余談だが、今回の選挙も、厳しくなる生活の中で人々の意識が大きな力による改革を望んだもの、その結果として現れたんだと思っている。
私が大切にしたいこと
だからこそ、やっぱり私は:
人、一人ひとりの内側に力を育てたい。
人、一人ひとりの内側から育まれる力を大事にしたい。
そう思った。
毎月1万円以上会費がかかるオンラインサロンの知的講座を聴きながら歩いた団地の廊下。
耳からは限られた人しかアクセスできない情報。視界と嗅覚からは、いつも私が触れない感覚。
新聞配達は私の考察に混乱を生じさせながら、日中とは違う「文化圏」に入っていく時間だった。
そして、それは自分がきた道でもある。
この仕事も今月で終わり。どのコミュニティに属するかで、どんな情報や言葉、人に関われるのかはこの1、2年ですっかり身に染みているからこそ、この構造的な社会層を自由に移動できるように。
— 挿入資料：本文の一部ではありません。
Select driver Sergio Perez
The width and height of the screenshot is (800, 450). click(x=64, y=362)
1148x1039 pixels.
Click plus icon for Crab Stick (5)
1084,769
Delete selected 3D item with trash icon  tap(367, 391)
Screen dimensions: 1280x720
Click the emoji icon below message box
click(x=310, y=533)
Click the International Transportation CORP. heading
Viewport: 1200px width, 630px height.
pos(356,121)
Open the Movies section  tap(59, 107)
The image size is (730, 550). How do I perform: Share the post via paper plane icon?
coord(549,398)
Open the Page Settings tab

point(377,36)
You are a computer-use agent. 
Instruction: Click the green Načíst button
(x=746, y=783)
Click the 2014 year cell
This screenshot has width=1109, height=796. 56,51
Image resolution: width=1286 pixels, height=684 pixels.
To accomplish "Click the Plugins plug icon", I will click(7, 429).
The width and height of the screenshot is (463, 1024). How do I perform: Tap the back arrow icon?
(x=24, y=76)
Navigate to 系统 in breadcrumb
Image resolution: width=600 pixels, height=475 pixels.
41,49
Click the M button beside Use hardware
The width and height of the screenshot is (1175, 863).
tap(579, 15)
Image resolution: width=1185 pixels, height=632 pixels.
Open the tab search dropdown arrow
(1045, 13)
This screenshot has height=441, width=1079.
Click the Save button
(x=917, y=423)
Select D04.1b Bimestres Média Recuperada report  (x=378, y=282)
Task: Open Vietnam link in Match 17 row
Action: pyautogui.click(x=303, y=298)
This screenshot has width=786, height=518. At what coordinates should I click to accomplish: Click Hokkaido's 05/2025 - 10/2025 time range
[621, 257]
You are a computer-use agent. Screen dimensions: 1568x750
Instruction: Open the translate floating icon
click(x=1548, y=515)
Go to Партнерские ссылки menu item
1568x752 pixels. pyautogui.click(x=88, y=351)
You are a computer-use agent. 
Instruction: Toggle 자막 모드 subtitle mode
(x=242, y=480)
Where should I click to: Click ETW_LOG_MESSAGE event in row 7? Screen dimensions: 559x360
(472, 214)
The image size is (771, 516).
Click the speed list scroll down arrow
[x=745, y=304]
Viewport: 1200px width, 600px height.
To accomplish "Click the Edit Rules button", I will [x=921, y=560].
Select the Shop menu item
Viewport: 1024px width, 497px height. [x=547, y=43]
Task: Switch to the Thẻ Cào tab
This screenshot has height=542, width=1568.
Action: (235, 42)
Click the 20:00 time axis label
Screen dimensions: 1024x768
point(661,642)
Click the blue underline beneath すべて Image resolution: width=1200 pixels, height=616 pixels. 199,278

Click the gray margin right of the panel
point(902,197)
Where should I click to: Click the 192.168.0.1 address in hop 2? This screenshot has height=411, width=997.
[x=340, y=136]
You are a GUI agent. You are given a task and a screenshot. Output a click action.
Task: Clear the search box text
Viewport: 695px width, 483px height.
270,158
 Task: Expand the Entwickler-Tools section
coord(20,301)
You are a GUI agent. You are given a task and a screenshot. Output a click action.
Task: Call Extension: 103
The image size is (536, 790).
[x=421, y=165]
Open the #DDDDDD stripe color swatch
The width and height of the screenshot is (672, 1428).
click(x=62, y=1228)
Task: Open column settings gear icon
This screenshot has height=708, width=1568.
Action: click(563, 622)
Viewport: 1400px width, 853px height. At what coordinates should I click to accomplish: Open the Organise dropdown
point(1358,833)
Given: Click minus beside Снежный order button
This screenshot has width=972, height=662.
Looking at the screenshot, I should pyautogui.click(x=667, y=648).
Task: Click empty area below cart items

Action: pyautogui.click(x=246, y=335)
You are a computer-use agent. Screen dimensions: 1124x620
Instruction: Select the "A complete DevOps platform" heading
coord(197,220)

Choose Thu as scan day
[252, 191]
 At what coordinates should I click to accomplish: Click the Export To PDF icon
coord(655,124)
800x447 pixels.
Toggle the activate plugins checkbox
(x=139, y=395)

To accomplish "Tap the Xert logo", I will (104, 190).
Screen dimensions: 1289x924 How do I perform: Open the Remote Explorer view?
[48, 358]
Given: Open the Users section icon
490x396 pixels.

次世代が社会層を自由に移動できるように、知や言葉で、もっと温かくしていきたい。
今週末はパートナーのダンスの生徒とシンガポールへ。この本でも読もうかしら。
ちなみに私は「物理的な移動」ができなくても、「知識で人は移動できる」と信じている。それはTOEFLの点数と父の他界で留学を諦めた大学時代、沖縄から出る難しさを感じていた高校生の頃から自分に言い聞かせたこと。
だから自分のハンドルネームがMind Travelなんだ。今のところ。